Scientific classification
- Domain: Eukaryota
- Kingdom: Animalia
- Phylum: Arthropoda
- Class: Insecta
- Order: Lepidoptera
- Family: Depressariidae
- Genus: Machimia
- Species: M. dolopis
- Binomial name: Machimia dolopis Walsingham, 1912
- Synonyms: Cryptolechia dolopis Walsingham, 1912;

= Machimia dolopis =

- Genus: Machimia
- Species: dolopis
- Authority: Walsingham, 1912
- Synonyms: Cryptolechia dolopis Walsingham, 1912

Species of moth

Machimia dolopis is a moth in the family Depressariidae. It was described by Thomas de Grey, 6th Baron Walsingham, in 1912. It is found in Mexico (Guerrero).

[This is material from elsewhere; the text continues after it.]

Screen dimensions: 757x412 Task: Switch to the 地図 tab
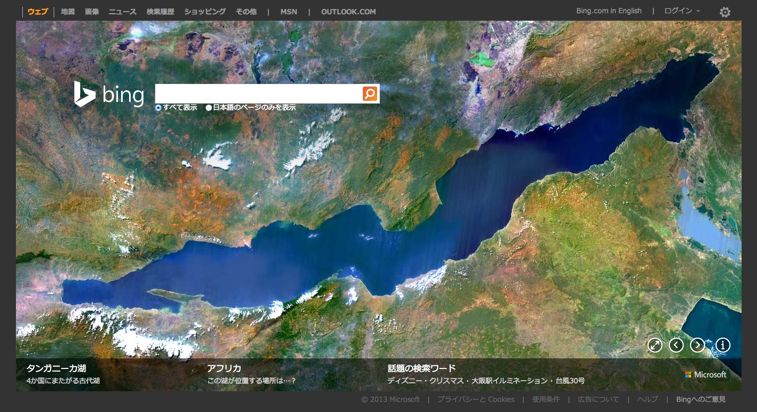68,12
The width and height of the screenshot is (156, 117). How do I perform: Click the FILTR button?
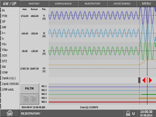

The wingspan is 15–17 mm. The forewings are smoky white, with minute fuscous dusting on a white ground colour. There is a narrow fuscous costal line at the base of the wing and a smoky fuscous discal spot at one-third, with a spot in the fold below and beyond it, which is followed by a larger ill-defined spot at the end of the cell. Straight below this is another plical spot, diffused downward to the dorsum and forming the lower extremity of a series of smoky fuscous spots, which, running parallel with the termen, form an angle pointing to the apex and revert to the costa at about two-thirds. The hindwings are shining whitish cinereous.